Personal information
- Nationality: Honduran
- Born: 15 April 1949 Tegucigalpa, Honduras
- Died: before 9 September 2014

Sport
- Sport: Middle-distance running
- Event: 1500 metres

Medal record
Men's athletics
Representing Honduras
Central American Championships
| Bronze medal – third place | 1970 Guatemala City | 4 × 400 m relay |

= Emilio Barahona =

Honduran middle-distance runner (born 1949)

Emilio Barahona (15 April 1949 – date of death unknown) was a Honduran middle-distance runner. As part of the Honduran 4 × 400 metre relay team, they won Honduras' first medal at any edition of the Central American Championships. He also competed in the men's 1500 metres at the 1968 Summer Olympics.

==Biography==
Emilio Barahona was born on 15 April 1949 in Tegucigalpa, Honduras. As an athlete, he competed for Honduras in international competition.

Barahona was selected to compete for Honduras at the 1968 Summer Olympics in Mexico City, Mexico, for the nation's first appearance at an Olympic Games. At the 1968 Summer Games, he was entered to compete in one event, the men's 1500 metres held at the Estadio Olímpico Universitario. Córdoba competed in the qualifying heats of the men's 1500 metres on 18 October 1968 in the first heat. He competed against ten other athletes. There, he recorded a time of 4:56.08 and placed last, failing to advance further to the semifinals held the following day, as only the top five of each heat would be able to.
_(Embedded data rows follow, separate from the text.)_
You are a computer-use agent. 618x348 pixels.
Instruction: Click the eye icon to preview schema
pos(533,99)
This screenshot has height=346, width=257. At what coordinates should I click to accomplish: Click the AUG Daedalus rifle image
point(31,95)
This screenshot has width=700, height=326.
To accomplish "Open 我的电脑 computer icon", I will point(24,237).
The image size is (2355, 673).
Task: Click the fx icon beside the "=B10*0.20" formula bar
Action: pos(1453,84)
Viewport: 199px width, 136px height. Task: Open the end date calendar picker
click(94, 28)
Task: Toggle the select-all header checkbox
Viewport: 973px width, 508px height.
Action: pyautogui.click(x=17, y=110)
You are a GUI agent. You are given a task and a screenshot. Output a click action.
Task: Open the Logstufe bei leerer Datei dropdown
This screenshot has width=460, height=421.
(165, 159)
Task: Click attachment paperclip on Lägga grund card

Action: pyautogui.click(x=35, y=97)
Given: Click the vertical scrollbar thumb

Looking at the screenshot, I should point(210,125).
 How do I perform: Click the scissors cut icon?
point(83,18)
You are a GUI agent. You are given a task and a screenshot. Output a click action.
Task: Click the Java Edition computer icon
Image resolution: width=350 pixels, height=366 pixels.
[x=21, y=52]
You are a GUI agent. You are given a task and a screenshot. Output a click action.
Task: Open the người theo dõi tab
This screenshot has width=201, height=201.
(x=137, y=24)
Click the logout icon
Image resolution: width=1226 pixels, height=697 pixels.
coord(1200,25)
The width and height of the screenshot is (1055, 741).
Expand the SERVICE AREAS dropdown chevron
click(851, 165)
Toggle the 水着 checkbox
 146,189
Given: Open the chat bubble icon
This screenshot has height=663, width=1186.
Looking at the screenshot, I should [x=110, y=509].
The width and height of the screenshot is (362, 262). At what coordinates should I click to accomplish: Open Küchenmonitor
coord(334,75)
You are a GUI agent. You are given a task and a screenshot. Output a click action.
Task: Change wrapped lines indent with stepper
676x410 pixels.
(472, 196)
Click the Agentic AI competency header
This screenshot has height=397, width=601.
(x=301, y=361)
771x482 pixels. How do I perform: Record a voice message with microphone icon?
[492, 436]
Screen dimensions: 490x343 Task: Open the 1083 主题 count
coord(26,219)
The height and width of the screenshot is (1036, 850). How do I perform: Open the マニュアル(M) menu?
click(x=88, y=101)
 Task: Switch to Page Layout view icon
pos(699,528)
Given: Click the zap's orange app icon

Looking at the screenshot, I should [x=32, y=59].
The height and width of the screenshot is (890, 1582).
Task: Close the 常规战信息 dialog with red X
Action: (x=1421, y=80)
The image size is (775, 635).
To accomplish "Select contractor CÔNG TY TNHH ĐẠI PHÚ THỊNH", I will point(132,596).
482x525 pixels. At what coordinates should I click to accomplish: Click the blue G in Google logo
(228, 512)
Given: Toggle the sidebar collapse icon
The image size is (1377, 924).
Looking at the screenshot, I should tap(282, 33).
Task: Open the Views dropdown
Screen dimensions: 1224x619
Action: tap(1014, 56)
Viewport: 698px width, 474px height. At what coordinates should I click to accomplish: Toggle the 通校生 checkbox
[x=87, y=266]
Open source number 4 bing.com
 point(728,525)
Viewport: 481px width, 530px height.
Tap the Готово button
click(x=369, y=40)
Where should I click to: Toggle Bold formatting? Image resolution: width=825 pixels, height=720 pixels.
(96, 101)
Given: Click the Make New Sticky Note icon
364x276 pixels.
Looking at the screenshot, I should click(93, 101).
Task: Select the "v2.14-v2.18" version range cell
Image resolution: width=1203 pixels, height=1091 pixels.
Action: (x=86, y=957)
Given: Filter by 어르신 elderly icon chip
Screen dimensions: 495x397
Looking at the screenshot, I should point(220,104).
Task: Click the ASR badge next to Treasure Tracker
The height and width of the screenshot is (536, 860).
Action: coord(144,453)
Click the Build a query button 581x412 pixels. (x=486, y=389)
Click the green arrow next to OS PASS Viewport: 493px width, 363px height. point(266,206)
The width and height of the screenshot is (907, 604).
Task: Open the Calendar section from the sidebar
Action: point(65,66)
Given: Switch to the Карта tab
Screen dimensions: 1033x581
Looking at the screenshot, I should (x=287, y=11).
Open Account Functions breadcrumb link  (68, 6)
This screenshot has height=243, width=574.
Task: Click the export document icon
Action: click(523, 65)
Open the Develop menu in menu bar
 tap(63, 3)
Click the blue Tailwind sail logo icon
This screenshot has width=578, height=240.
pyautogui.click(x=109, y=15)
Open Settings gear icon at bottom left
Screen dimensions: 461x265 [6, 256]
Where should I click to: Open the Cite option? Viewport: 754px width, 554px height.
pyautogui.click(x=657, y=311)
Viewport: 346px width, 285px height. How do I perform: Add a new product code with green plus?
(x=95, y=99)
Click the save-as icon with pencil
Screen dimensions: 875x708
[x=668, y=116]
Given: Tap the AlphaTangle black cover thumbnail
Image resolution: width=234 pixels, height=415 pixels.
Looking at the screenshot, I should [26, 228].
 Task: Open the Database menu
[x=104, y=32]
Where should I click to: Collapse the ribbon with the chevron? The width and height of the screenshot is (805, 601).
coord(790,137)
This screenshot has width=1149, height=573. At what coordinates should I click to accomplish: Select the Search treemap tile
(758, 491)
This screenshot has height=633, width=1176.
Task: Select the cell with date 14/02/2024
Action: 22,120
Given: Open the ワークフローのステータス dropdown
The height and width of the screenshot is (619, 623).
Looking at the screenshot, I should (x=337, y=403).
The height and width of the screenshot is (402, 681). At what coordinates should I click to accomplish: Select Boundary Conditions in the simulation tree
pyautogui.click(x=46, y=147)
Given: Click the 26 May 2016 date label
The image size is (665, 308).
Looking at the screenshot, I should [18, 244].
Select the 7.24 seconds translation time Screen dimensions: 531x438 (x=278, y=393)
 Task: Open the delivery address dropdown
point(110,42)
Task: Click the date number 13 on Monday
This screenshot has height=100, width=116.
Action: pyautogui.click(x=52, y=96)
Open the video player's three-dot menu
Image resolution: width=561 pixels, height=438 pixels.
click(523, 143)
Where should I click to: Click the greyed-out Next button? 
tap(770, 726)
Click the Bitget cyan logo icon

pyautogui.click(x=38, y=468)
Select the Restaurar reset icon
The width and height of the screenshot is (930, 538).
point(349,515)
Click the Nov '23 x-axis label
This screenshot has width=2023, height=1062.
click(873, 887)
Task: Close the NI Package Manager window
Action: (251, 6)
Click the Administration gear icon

He was also selected to compete for Honduras at the 1970 Central American Championships in Athletics held in Guatemala City, Guatemala. He competed as part of the 4 × 400 metre relay team composed of him and his teammates: Clovis Morales Chávez, Israel Laitano, and Mario Amador. There, they won the bronze medal, winning Honduras' first medal of any color at the Central American Championships in Athletics. Barahona also competed at the 1979 Pan American Games held in San Juan, Puerto Rico. During his athletics career, he was nicknamed "El Olímpico". Barahona later died on an unknown date sometime before 9 September 2014.